Trade-offs are also part of both our
mental and emotional universes. For example, occasionally we can hold two
contradictory thoughts in our minds at one time. But acting effectively often
requires that one be at least partially and temporarily dominant, or we will be
paralyzed or act inappropriately. A balanced thinker will see that paradox is
often at work. She understands that generally both aspects of the issue have
merit, and that one should almost never overwhelm the other. Even if she has a
strong allegiance to one position, that does not overcome her ability to weigh
them fairly. Not needing to be right or to win, which could push her into
emotional imbalance, she has open and fearless conversations with those who
differ. Fear and its handmaiden anger push people far off balance into
self-righteousness and the need to prevail at all costs. The more fear, the
more absolute the stance, and the more anger, the harsher the implementation.
True both for societies and for individuals, and sadly evident when the social
fabric is dissolving or when the emotional bonds are fragmenting. Absolutism is
the result, generally anathema to personal interactions as well as to social
systems.
Like individuals, a society cannot be
healthy if it fails to understand and make appropriate trade-offs. Politics is
the process of reaching outcomes through tradeoffs. Consider those
inherent in the relationship between freedom and equality, two very important societal
values. The challenge is that these two values are generally inversely
related---as one goes up, the other goes down. If the proponents of one value
attempt to push outcomes that supporters of the other value see as radical,
push-back will occur. This will either be resolved healthily through the
political process of trade-offs, or the society will experience polarizing
fragmentation, with increased hardening of position on both sides. If one side
succeeds in imposing its value beyond a certain point, much worse than
hardening of positions occurs. Consider a society with unrestrained freedom, or
one with complete equality. Nightmares both, without mentioning the possible
violent push back.
Finding a functional balance between two
important societal values generally does not mean a literal balance. At times,
one side will need to be more heavily weighted. If terrorism is rampant,
aspects of privacy will have to take second place to societal safety via crime
detection and prevention. But such changes in weightings should usually be
temporary, responding to current conditions. If terrorism decreases, less
emphasis is placed on crime detection and prevention, and more on privacy. A
danger for any society occurs when proponents of a particular policy assume
that what worked for a while should work forever in the same form and to the same
degree. This would be the case if significant encroachment into privacy becomes
permanent, or even expands, when the need for it is clearly less.

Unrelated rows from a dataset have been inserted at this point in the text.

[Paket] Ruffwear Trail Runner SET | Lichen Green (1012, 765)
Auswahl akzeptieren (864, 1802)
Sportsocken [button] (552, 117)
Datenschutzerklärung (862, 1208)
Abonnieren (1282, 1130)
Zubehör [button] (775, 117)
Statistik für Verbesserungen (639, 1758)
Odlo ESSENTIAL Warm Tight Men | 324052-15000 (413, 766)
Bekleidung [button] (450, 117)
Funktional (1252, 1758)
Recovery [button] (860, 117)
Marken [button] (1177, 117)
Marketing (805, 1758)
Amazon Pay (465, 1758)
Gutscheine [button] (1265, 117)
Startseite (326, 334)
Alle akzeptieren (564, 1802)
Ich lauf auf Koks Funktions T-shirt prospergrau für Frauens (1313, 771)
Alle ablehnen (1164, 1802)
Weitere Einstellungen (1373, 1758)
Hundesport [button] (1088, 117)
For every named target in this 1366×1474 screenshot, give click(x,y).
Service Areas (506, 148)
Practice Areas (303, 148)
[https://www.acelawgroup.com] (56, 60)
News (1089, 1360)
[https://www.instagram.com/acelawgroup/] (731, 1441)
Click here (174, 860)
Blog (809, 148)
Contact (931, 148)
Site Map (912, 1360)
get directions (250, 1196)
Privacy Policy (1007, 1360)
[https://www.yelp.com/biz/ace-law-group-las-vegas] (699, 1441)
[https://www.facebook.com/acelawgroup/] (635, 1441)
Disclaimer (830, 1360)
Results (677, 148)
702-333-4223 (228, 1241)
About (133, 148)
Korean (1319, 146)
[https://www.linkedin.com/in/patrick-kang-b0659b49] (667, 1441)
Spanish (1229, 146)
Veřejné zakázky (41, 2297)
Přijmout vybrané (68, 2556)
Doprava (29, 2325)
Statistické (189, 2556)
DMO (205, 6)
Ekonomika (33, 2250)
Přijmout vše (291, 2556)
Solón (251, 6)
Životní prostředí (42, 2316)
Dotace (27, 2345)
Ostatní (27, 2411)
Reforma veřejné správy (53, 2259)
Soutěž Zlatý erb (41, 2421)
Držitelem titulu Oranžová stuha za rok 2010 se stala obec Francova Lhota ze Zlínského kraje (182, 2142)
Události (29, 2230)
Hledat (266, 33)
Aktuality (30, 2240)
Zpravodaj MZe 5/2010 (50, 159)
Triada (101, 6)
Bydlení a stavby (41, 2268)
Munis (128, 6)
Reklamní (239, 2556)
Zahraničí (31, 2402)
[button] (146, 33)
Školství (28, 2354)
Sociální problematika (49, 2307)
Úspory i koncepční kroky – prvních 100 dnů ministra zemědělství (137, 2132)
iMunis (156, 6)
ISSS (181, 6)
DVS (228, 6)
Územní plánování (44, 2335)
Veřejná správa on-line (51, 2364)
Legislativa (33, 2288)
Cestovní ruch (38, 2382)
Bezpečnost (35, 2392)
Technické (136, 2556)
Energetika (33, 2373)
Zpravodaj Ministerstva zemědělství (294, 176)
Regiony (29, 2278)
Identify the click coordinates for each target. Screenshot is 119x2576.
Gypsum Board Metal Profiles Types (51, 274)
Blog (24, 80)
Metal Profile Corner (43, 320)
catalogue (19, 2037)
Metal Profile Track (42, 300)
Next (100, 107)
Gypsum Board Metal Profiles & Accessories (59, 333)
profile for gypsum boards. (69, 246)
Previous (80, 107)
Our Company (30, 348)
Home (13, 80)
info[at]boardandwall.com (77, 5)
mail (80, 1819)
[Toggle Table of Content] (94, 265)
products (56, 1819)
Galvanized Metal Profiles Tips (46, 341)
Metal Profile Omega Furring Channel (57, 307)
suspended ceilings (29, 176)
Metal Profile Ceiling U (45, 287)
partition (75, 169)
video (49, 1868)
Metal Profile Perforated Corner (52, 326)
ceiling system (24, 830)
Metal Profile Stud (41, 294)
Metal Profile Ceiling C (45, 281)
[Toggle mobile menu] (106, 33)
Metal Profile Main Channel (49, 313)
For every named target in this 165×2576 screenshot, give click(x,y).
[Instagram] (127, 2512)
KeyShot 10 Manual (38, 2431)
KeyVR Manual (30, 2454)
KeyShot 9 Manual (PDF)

Trade-offs are a necessary part of the
human condition, impossible to avoid. For individuals and groups, as well as
societies, a major goal is to maintain a reasonably healthy state by carefully
managing a variety of trade-offs. We cannot have our cake and eat it, too. We
must accept that we are unlikely to ever get everything we want, or that a person
or society will achieve a perfect state. Working astutely and honestly with
trade-offs means we move with the river’s flow, not against it.
“There
are no solutions to human problems, only trade-offs.”